» **Brief**:
Search the records for the string "button" and return each line that has it.
━━ Given entries ━━
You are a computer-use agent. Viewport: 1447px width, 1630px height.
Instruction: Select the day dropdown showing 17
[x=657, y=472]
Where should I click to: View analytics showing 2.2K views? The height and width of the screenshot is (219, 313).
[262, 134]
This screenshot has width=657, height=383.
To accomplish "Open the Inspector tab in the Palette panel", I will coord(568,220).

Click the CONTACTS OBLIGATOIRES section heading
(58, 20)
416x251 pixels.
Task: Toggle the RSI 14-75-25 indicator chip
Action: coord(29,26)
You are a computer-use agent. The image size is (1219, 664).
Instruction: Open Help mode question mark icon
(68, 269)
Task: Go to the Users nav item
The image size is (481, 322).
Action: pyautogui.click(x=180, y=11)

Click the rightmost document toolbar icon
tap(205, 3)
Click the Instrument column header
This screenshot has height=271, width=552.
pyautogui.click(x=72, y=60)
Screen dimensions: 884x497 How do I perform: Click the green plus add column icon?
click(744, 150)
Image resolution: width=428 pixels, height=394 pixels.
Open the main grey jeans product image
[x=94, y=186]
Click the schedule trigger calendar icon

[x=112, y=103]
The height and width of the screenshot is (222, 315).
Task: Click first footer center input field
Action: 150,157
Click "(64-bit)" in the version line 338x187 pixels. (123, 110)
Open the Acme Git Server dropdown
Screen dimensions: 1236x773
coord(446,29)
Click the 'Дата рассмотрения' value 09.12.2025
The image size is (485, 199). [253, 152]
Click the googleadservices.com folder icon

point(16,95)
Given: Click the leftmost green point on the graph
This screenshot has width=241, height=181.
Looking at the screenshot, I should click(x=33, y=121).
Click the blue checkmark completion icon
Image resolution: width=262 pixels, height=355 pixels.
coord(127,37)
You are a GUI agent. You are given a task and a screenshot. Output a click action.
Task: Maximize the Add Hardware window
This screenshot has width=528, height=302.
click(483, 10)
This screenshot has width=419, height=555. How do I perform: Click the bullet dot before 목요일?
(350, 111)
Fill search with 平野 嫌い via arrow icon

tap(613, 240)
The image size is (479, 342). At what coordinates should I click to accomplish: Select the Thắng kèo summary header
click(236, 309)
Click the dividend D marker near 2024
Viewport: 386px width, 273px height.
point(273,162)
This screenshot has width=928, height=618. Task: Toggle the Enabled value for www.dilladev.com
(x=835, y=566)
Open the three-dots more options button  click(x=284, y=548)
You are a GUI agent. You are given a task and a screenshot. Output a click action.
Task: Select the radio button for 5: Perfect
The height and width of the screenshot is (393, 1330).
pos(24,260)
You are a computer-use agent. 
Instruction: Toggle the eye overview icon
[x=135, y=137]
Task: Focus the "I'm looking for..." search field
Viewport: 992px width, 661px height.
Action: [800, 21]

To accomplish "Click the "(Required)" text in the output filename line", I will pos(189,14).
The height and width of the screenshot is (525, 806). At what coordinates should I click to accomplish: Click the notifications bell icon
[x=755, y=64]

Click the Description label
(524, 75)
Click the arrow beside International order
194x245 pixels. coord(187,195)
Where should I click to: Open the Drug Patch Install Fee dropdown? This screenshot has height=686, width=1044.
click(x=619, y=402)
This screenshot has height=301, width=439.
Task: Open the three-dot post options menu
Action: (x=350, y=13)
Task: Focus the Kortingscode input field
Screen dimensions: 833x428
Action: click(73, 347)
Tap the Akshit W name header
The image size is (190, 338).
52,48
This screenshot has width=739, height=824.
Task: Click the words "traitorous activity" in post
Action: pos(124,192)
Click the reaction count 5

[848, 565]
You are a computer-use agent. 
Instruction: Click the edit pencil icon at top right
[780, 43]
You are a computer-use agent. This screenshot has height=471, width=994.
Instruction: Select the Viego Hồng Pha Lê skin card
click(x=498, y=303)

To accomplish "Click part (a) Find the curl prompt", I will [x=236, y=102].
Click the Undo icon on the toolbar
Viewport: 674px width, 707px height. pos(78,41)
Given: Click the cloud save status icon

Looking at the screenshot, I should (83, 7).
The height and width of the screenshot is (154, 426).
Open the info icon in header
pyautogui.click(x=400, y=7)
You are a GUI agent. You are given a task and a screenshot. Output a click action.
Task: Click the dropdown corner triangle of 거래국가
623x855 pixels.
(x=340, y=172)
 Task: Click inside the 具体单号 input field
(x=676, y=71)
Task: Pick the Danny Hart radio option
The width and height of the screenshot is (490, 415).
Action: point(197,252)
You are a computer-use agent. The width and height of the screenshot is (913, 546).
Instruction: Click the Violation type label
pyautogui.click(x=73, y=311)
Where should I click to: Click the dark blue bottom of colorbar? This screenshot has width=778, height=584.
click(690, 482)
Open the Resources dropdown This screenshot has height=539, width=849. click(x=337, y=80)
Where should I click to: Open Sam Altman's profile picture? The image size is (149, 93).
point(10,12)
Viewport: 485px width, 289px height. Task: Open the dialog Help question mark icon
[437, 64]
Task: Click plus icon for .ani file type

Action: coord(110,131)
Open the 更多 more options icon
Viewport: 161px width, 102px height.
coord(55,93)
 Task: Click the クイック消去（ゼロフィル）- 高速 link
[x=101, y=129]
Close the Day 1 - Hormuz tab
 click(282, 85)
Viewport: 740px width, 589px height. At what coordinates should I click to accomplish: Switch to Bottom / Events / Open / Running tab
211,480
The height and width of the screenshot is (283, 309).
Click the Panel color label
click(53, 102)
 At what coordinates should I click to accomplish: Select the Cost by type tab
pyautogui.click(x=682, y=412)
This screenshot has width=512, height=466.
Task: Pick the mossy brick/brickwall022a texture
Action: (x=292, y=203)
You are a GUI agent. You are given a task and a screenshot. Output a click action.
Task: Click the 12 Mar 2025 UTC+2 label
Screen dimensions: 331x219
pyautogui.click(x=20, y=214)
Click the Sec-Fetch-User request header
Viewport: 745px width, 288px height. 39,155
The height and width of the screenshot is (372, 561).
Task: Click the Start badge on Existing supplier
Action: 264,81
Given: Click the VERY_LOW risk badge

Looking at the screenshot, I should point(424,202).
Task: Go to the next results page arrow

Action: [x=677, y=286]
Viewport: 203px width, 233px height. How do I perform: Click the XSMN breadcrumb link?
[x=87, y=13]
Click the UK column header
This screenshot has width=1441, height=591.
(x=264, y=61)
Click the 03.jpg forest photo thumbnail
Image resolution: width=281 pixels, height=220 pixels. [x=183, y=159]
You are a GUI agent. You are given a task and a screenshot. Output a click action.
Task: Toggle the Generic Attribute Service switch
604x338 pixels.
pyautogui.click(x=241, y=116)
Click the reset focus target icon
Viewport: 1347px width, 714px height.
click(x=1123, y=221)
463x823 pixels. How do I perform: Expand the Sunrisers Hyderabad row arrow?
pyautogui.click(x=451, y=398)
━━━
» **Problem solution**:
Open the three-dots more options button  click(x=284, y=548)
Task: Select the radio button for 5: Perfect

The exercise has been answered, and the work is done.